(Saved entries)

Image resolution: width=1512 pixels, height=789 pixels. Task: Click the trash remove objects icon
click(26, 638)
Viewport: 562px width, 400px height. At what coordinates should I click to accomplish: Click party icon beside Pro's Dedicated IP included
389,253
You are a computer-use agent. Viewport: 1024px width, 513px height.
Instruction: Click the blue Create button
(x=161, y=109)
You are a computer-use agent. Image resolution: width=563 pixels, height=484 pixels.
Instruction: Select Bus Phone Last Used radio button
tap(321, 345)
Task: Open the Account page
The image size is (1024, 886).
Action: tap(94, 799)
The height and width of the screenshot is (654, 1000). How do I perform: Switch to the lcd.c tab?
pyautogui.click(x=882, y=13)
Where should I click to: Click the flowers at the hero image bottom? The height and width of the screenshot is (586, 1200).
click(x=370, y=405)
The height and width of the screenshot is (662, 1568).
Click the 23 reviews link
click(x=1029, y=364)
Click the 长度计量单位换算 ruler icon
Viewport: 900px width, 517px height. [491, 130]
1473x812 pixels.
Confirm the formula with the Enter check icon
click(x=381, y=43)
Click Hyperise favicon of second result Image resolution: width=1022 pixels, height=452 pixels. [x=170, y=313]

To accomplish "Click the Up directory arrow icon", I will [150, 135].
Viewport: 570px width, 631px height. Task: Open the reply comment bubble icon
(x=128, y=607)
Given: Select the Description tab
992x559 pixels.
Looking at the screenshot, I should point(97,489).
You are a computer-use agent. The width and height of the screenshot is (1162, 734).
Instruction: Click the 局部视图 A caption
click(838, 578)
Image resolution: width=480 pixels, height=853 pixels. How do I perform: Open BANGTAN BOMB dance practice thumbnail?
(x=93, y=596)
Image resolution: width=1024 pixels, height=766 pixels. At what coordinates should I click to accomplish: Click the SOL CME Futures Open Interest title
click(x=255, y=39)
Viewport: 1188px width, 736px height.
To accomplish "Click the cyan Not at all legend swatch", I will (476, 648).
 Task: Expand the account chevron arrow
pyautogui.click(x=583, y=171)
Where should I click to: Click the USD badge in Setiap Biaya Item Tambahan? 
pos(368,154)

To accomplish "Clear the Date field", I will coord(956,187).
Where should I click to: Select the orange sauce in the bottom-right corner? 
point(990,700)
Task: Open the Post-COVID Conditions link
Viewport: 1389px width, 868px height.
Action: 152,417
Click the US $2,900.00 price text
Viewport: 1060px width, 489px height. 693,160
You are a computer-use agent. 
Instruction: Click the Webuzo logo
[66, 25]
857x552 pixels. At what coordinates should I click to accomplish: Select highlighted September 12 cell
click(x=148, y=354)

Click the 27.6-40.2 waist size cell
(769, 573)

**Problem description:** Please write out, exactly as they appear, the lines from the one containing "Instruction: Click the 局部视图 A caption" through the last line of the records above, and nothing more.

**Result of this exercise:**
Instruction: Click the 局部视图 A caption
click(838, 578)
Image resolution: width=480 pixels, height=853 pixels. How do I perform: Open BANGTAN BOMB dance practice thumbnail?
(x=93, y=596)
Image resolution: width=1024 pixels, height=766 pixels. At what coordinates should I click to accomplish: Click the SOL CME Futures Open Interest title
click(x=255, y=39)
Viewport: 1188px width, 736px height.
To accomplish "Click the cyan Not at all legend swatch", I will (476, 648).
 Task: Expand the account chevron arrow
pyautogui.click(x=583, y=171)
Where should I click to: Click the USD badge in Setiap Biaya Item Tambahan? 
pos(368,154)

To accomplish "Clear the Date field", I will coord(956,187).
Where should I click to: Select the orange sauce in the bottom-right corner? 
point(990,700)
Task: Open the Post-COVID Conditions link
Viewport: 1389px width, 868px height.
Action: 152,417
Click the US $2,900.00 price text
Viewport: 1060px width, 489px height. 693,160
You are a computer-use agent. 
Instruction: Click the Webuzo logo
[66, 25]
857x552 pixels. At what coordinates should I click to accomplish: Select highlighted September 12 cell
click(x=148, y=354)

Click the 27.6-40.2 waist size cell
(769, 573)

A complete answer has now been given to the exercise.